> The problem:
Repeat the entire listing exactly. Omit all pictures.

> Recorded data:
----------

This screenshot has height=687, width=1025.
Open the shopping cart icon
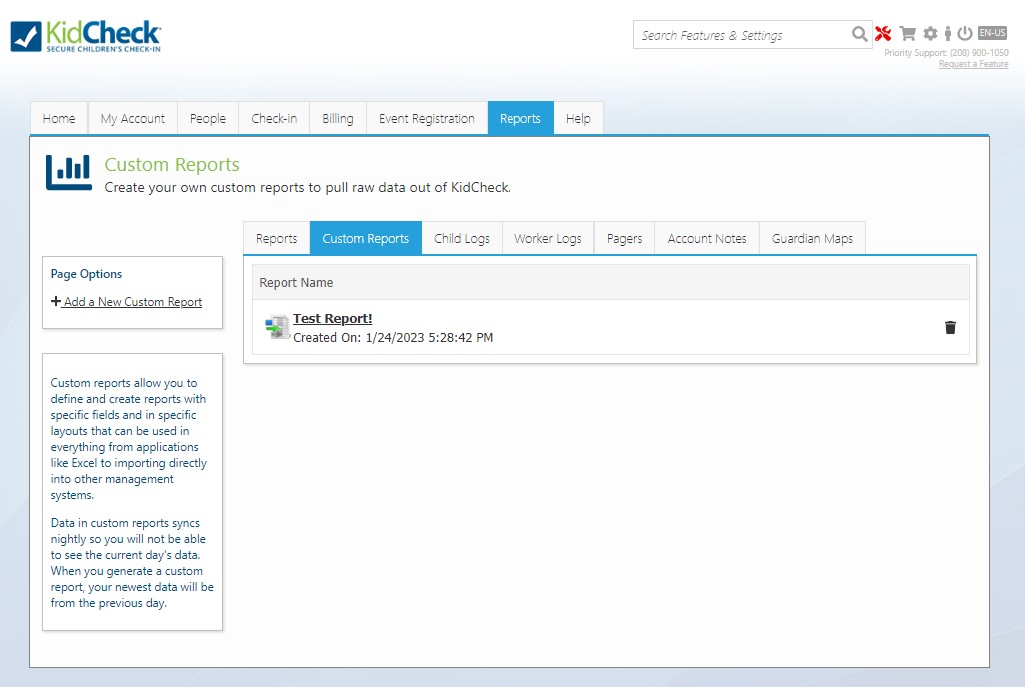pos(908,34)
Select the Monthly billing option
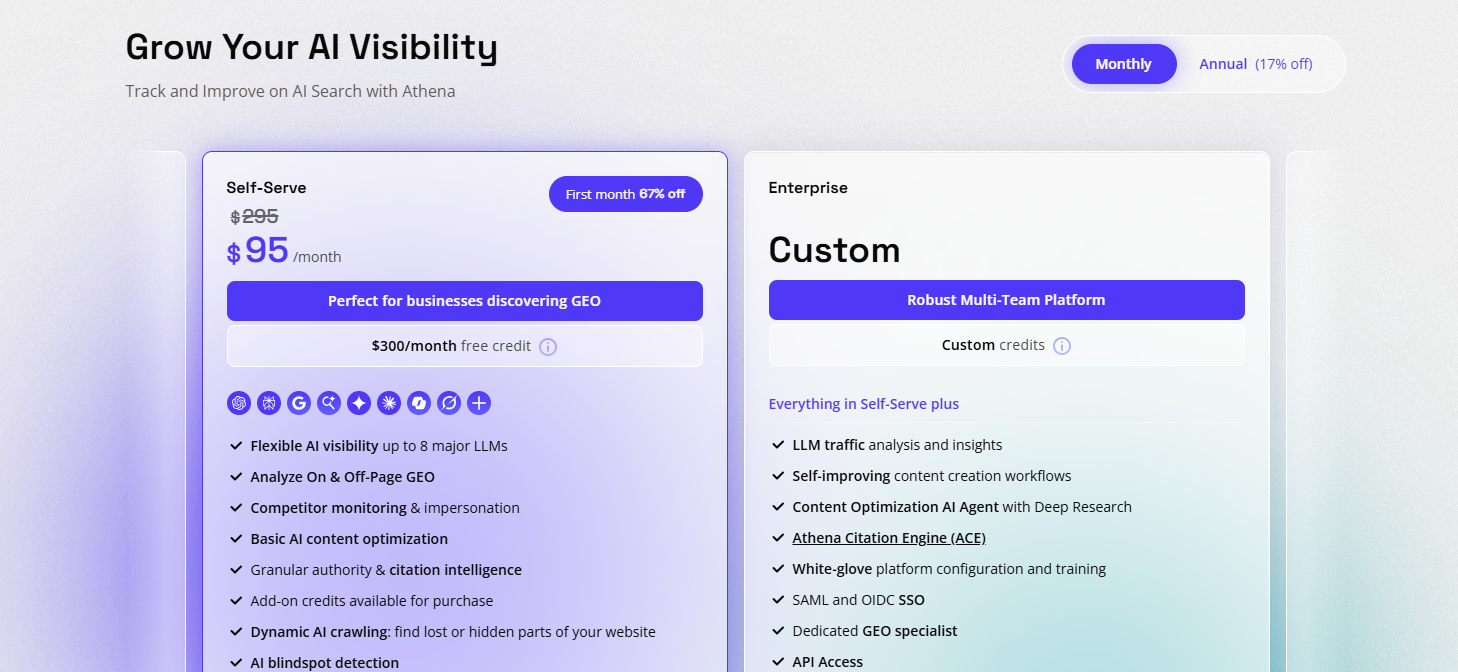Image resolution: width=1458 pixels, height=672 pixels. point(1123,63)
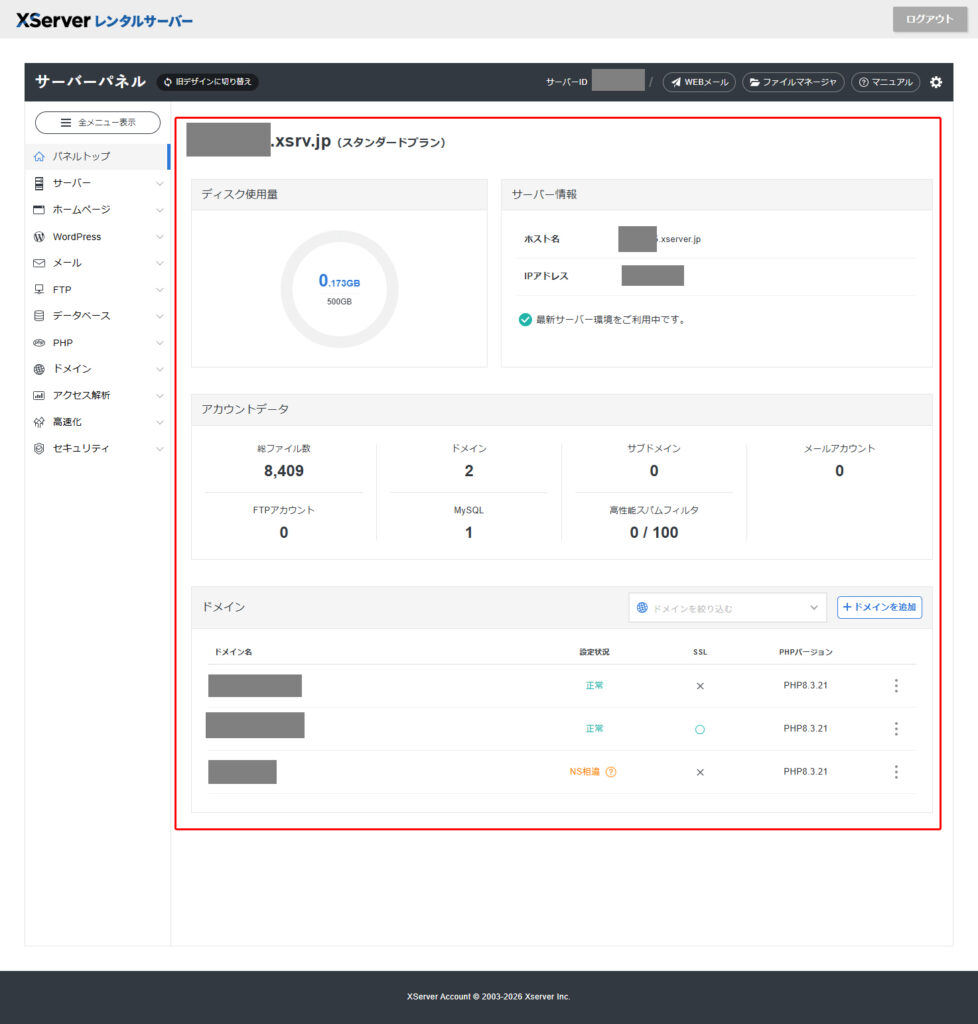Click the WordPress logo icon in sidebar
Image resolution: width=978 pixels, height=1024 pixels.
pyautogui.click(x=39, y=237)
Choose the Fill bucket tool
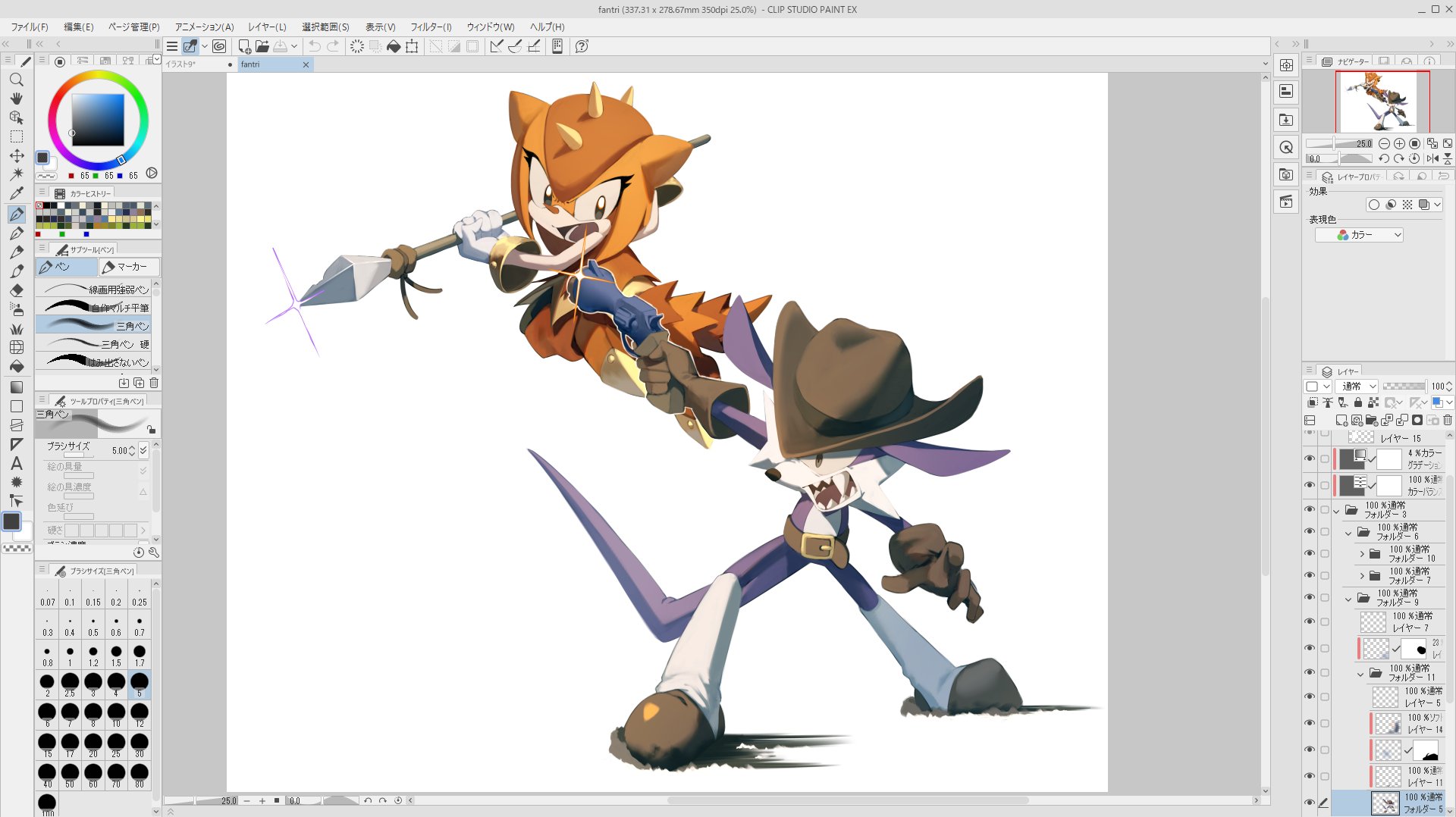1456x817 pixels. point(16,367)
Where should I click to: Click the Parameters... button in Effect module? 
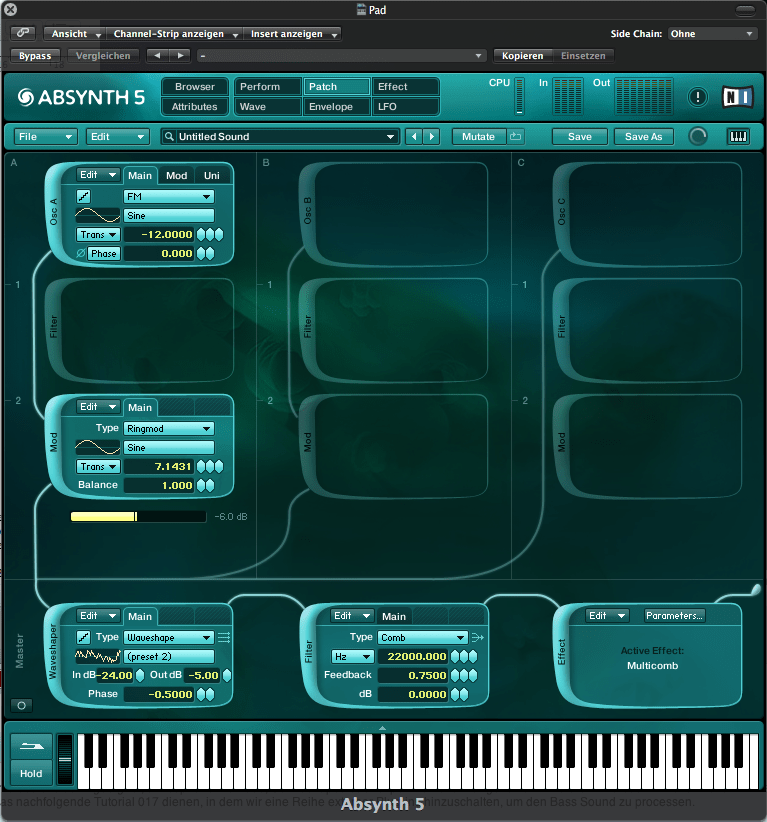point(675,616)
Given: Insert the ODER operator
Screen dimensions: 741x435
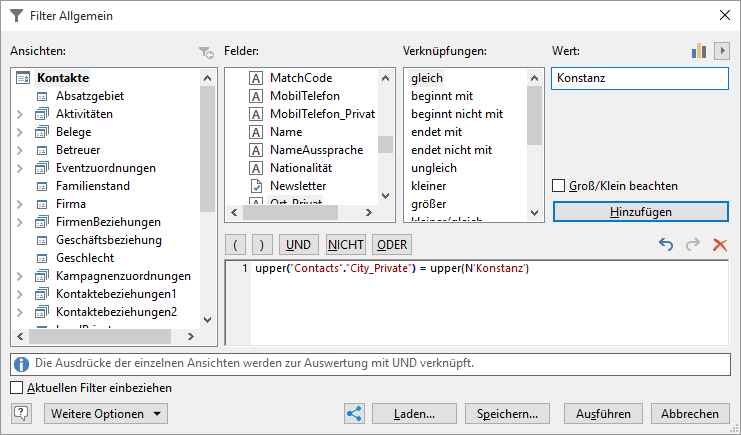Looking at the screenshot, I should point(391,244).
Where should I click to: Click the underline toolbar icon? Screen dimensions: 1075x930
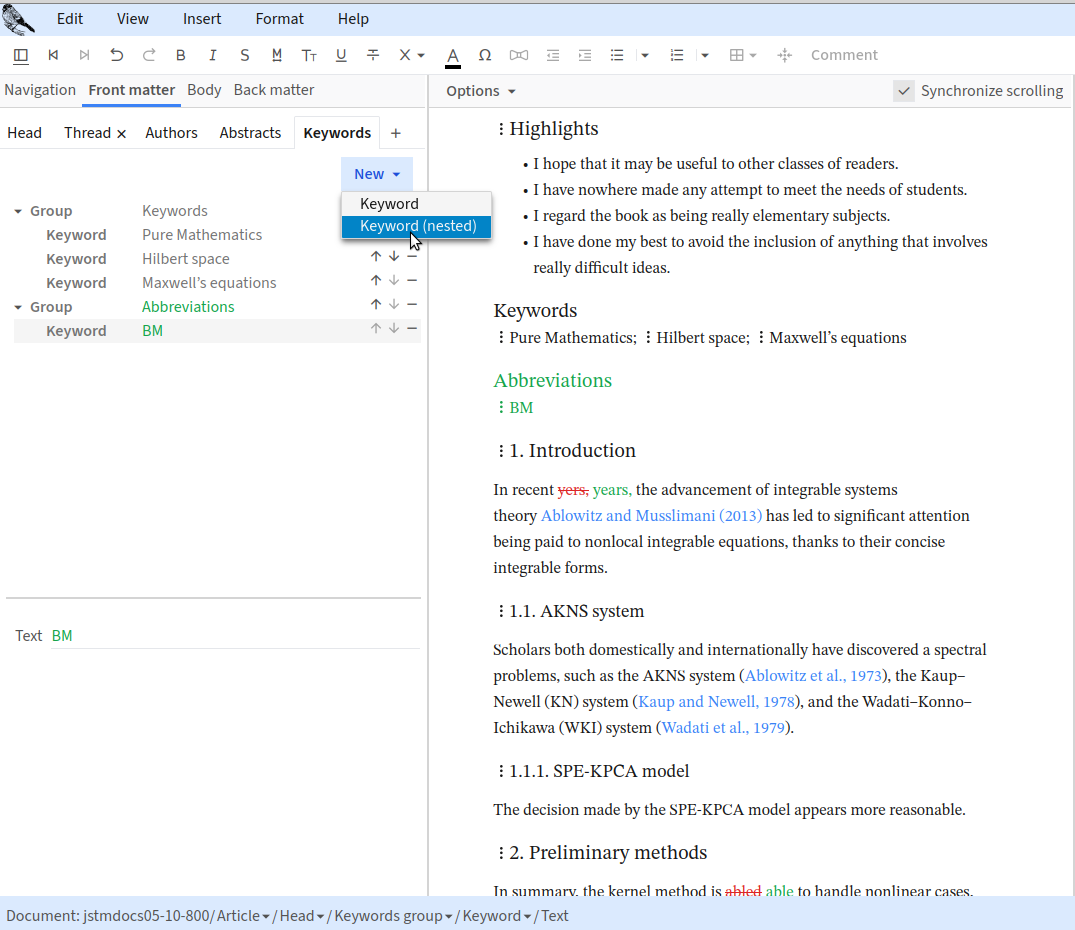pyautogui.click(x=341, y=55)
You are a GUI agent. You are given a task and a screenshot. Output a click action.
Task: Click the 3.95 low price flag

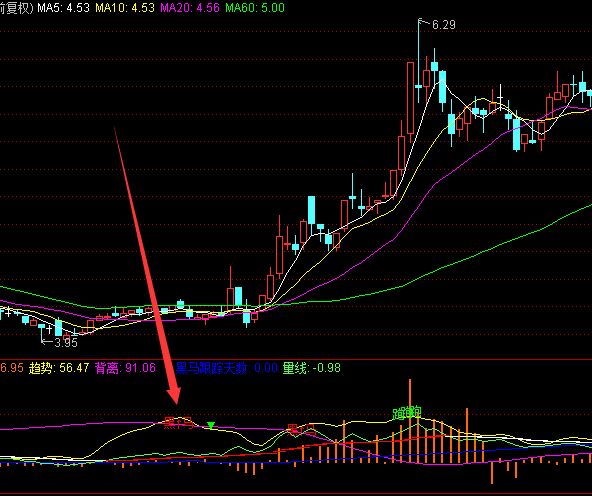click(x=61, y=342)
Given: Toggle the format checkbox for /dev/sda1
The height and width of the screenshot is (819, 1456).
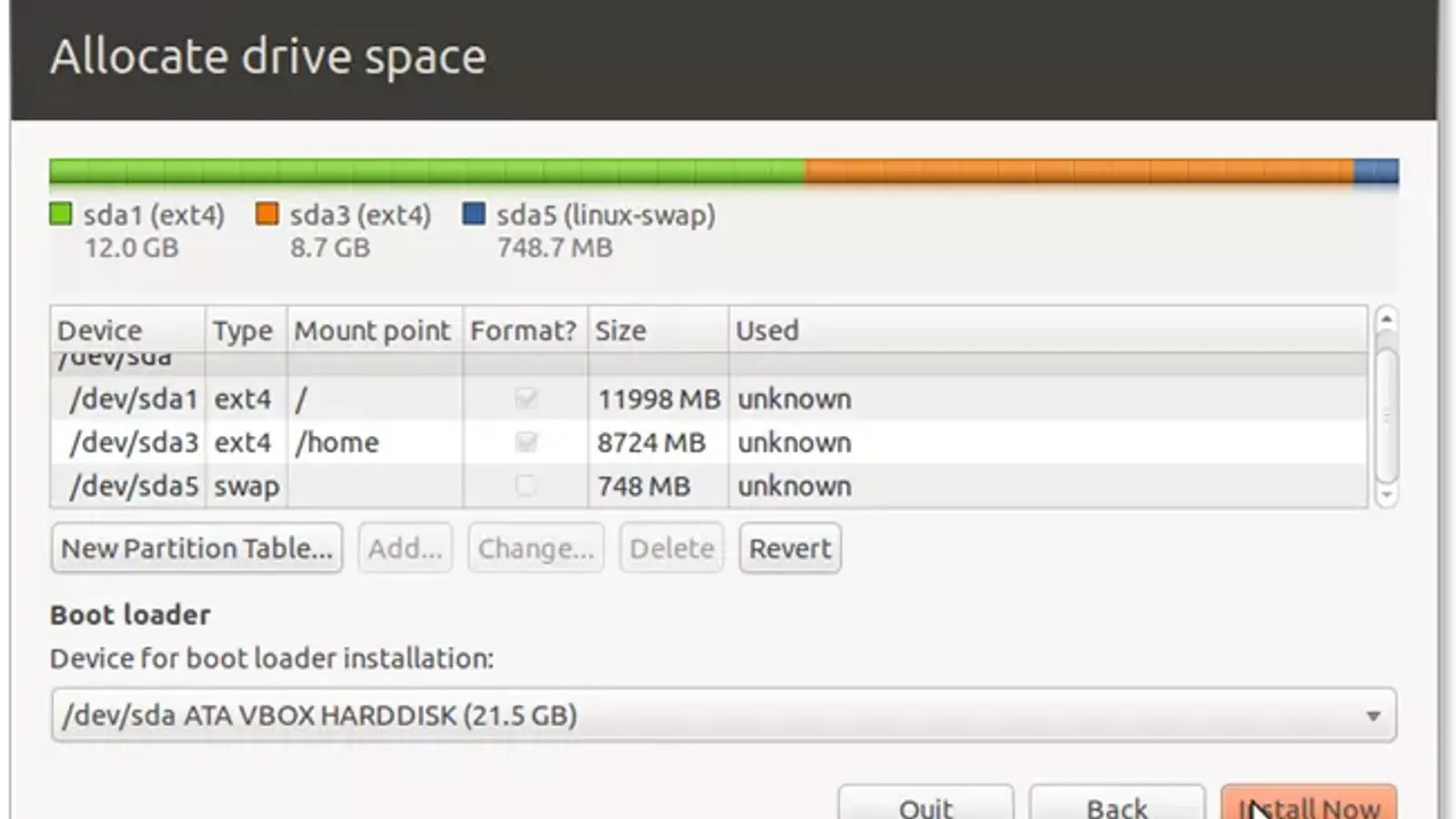Looking at the screenshot, I should pos(526,399).
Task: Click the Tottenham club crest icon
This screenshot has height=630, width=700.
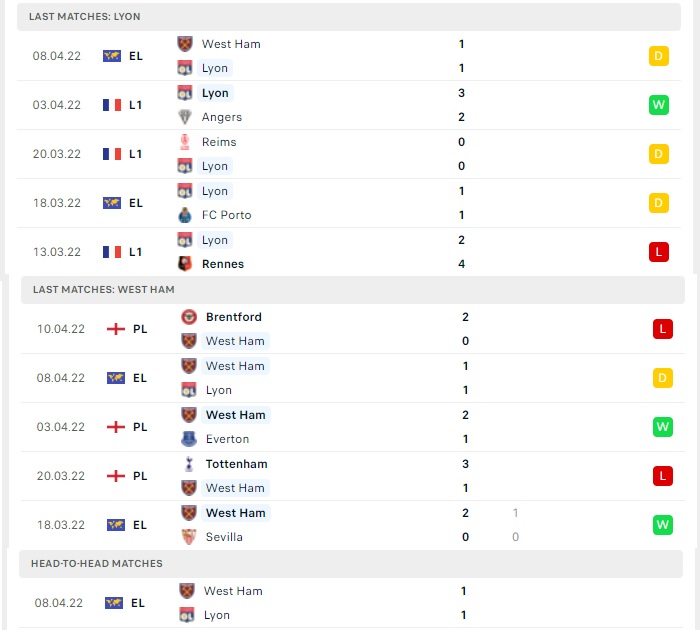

----------

> Result for this task:
This screenshot has height=687, width=1025.
Open the shopping cart icon
pos(908,34)
Select the Monthly billing option
Image resolution: width=1458 pixels, height=672 pixels. point(1123,63)
Click the WordPress logo icon in sidebar
Image resolution: width=978 pixels, height=1024 pixels.
pyautogui.click(x=39, y=237)
Choose the Fill bucket tool
1456x817 pixels. point(16,367)
Where should I click to: Click the Parameters... button in Effect module? 
point(675,616)
Given: Insert the ODER operator
Screen dimensions: 741x435
Looking at the screenshot, I should point(391,244).
Where should I click to: Click the underline toolbar icon? Screen dimensions: 1075x930
pyautogui.click(x=341, y=55)
You are a GUI agent. You are given a task and a screenshot. Output a click action.
Task: Click the 3.95 low price flag

click(x=61, y=342)
Given: Toggle the format checkbox for /dev/sda1
The height and width of the screenshot is (819, 1456).
Looking at the screenshot, I should pos(526,399).
Task: Click the Tottenham club crest icon
This screenshot has height=630, width=700.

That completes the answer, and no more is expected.